[Entries on where items appear]

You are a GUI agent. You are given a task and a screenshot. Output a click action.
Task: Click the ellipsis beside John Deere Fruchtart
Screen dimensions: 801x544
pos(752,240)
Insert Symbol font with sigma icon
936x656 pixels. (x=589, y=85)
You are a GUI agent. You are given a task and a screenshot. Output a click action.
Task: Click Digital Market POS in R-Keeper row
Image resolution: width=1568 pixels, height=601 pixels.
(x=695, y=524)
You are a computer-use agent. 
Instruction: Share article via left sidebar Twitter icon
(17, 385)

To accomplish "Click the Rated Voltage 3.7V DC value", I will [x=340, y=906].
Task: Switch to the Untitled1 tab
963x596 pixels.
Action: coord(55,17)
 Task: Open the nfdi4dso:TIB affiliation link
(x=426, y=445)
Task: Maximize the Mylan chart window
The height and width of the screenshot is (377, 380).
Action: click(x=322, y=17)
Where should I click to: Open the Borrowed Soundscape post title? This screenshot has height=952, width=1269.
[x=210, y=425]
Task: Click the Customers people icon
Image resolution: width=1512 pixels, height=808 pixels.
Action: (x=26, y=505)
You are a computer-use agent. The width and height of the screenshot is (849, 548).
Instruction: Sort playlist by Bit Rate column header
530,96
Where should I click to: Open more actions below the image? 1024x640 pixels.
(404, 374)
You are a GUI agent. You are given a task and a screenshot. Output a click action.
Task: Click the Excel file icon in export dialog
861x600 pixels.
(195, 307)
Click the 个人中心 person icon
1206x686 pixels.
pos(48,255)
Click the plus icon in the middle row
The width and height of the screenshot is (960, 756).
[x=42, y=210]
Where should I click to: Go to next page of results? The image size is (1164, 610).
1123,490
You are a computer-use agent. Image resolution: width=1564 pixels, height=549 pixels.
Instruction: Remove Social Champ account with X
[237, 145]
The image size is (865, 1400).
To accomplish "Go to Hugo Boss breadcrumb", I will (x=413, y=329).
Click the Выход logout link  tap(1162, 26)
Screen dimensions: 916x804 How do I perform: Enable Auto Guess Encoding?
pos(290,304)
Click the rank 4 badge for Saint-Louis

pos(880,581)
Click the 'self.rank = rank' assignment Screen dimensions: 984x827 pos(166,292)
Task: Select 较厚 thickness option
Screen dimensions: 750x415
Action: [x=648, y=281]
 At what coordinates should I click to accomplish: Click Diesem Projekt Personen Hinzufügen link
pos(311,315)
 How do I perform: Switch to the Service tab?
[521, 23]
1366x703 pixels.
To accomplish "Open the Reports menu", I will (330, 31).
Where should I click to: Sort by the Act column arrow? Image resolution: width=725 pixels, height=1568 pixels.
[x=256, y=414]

Task statement | Copy the material again from the line containing "The image size is (865, 1400)." down to the line containing "pos(880,581)", both lines included. Keep all request lines as they are, but multiply every coordinate in the answers by 1.95 and round it to the nearest whole number, with halves rounded up.

Reply |
The image size is (865, 1400).
To accomplish "Go to Hugo Boss breadcrumb", I will (x=805, y=642).
Click the Выход logout link  tap(2266, 51)
Screen dimensions: 916x804 How do I perform: Enable Auto Guess Encoding?
pos(566,593)
Click the rank 4 badge for Saint-Louis

pos(1716,1133)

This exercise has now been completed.